EXERCISE DIRECTIONS: Write the listing below out again exactly, though only as far as the line with "Given: Select Package Restore in the tree", which is included.

─── DATA TO PROCESS

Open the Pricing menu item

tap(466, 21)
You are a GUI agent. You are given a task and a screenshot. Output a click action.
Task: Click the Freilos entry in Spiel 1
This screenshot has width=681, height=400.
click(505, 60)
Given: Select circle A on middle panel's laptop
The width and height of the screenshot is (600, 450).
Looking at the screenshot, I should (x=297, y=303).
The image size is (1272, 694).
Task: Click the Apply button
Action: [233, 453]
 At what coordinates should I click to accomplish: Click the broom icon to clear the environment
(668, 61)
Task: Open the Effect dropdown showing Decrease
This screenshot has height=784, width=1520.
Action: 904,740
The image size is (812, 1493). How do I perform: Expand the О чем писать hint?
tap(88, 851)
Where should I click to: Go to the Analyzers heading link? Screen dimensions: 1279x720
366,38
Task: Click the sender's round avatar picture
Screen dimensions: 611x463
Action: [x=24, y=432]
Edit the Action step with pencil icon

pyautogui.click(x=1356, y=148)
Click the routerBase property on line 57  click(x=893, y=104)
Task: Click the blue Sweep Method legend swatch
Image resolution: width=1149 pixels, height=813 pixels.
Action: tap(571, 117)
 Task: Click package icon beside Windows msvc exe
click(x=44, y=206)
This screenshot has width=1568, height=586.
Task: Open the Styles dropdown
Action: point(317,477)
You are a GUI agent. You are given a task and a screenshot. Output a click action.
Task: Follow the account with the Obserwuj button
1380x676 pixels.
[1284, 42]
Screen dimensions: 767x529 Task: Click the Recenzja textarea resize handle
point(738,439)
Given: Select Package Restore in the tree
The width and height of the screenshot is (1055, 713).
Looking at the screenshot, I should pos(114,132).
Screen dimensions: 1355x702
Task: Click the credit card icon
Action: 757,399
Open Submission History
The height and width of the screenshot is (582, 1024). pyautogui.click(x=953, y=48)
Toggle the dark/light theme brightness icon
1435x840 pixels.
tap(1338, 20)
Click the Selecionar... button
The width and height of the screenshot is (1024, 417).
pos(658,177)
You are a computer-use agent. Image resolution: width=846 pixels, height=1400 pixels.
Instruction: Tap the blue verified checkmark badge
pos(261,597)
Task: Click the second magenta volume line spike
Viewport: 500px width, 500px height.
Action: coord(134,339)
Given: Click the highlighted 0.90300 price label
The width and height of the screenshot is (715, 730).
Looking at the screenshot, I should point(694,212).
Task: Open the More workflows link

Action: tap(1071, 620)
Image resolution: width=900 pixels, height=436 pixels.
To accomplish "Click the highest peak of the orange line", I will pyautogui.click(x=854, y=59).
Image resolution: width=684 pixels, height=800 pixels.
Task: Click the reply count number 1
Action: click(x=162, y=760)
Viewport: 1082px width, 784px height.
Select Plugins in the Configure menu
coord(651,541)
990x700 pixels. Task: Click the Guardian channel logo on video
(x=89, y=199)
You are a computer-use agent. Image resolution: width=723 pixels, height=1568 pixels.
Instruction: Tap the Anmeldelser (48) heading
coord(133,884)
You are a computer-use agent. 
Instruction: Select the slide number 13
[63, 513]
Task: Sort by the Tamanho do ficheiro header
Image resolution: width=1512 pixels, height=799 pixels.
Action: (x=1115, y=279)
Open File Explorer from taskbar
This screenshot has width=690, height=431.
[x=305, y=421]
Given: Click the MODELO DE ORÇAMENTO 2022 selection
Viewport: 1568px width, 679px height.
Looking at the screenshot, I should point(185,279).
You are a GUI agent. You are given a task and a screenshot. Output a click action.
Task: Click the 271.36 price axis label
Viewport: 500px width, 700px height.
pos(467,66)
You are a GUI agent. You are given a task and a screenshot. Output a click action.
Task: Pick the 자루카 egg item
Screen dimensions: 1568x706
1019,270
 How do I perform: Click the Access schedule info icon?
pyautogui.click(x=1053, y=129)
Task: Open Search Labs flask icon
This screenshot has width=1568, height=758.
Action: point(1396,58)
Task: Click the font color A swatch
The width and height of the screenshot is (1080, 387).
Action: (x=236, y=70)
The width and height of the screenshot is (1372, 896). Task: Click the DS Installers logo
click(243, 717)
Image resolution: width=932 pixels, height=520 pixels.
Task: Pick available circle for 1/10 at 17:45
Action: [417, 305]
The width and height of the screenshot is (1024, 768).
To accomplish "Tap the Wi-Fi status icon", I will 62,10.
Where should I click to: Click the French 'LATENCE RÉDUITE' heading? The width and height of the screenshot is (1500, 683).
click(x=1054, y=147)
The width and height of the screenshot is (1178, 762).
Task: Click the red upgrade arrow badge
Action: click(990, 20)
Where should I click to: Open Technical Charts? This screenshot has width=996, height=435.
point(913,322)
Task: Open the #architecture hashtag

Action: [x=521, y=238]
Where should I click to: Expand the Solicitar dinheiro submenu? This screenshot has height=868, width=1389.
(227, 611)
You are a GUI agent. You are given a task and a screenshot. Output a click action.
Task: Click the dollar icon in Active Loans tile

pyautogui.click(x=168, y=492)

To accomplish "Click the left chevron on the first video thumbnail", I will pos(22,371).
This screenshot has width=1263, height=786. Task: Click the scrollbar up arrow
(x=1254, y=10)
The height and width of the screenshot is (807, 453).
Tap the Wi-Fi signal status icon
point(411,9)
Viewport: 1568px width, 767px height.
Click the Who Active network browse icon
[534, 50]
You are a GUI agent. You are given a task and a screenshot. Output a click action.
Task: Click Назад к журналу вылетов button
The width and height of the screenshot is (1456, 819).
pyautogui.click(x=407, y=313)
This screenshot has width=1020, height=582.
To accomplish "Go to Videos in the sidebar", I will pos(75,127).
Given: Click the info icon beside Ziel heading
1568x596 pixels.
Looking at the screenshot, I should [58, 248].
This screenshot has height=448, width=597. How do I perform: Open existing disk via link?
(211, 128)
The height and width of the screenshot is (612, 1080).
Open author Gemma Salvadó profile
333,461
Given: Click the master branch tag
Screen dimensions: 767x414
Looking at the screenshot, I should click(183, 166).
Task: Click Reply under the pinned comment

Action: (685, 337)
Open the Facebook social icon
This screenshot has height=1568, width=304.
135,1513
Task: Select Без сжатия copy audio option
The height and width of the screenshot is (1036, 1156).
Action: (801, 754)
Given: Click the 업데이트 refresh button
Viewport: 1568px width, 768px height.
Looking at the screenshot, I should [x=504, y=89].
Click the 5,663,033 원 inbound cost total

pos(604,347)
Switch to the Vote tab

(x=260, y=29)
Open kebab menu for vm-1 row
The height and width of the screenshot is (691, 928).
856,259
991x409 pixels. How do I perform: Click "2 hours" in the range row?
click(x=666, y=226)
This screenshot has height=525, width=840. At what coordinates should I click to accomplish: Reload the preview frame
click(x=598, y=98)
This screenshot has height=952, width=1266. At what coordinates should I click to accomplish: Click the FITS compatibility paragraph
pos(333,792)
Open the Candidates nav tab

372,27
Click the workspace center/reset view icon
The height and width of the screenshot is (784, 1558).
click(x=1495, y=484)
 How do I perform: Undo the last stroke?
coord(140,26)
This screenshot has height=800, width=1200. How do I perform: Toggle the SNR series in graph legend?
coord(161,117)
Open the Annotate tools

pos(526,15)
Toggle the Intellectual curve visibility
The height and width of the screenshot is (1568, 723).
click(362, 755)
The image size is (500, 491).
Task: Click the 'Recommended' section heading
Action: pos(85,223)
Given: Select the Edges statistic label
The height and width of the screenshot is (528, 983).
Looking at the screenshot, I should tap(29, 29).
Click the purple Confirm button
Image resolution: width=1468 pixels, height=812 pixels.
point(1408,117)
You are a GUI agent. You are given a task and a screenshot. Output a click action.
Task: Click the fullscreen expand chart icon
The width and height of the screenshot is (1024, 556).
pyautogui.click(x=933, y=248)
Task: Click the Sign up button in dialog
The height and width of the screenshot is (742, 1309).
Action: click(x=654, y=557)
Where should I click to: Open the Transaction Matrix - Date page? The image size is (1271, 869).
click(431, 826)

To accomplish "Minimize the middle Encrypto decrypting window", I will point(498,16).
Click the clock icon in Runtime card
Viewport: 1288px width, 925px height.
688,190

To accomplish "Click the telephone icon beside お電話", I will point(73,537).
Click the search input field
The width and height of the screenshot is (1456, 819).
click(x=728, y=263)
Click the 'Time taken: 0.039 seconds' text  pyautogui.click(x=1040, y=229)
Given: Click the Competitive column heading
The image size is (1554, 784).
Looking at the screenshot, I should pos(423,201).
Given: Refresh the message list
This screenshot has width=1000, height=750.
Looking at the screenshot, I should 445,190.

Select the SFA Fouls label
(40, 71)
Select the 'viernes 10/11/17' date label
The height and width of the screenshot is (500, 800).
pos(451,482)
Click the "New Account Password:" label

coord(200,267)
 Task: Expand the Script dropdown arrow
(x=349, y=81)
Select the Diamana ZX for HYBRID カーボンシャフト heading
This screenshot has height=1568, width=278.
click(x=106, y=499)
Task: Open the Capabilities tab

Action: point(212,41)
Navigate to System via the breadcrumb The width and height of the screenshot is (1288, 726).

──────

TASK SOLUTION:
Open the Pricing menu item

tap(466, 21)
You are a GUI agent. You are given a task and a screenshot. Output a click action.
Task: Click the Freilos entry in Spiel 1
This screenshot has width=681, height=400.
click(505, 60)
Given: Select circle A on middle panel's laptop
The width and height of the screenshot is (600, 450).
Looking at the screenshot, I should (x=297, y=303).
The image size is (1272, 694).
Task: Click the Apply button
Action: [233, 453]
 At what coordinates should I click to accomplish: Click the broom icon to clear the environment
(668, 61)
Task: Open the Effect dropdown showing Decrease
This screenshot has height=784, width=1520.
Action: 904,740
The image size is (812, 1493). How do I perform: Expand the О чем писать hint?
tap(88, 851)
Where should I click to: Go to the Analyzers heading link? Screen dimensions: 1279x720
366,38
Task: Click the sender's round avatar picture
Screen dimensions: 611x463
Action: [x=24, y=432]
Edit the Action step with pencil icon

pyautogui.click(x=1356, y=148)
Click the routerBase property on line 57  click(x=893, y=104)
Task: Click the blue Sweep Method legend swatch
Image resolution: width=1149 pixels, height=813 pixels.
Action: tap(571, 117)
 Task: Click package icon beside Windows msvc exe
click(x=44, y=206)
This screenshot has width=1568, height=586.
Task: Open the Styles dropdown
Action: point(317,477)
You are a GUI agent. You are given a task and a screenshot. Output a click action.
Task: Follow the account with the Obserwuj button
1380x676 pixels.
[1284, 42]
Screen dimensions: 767x529 Task: Click the Recenzja textarea resize handle
point(738,439)
Given: Select Package Restore in the tree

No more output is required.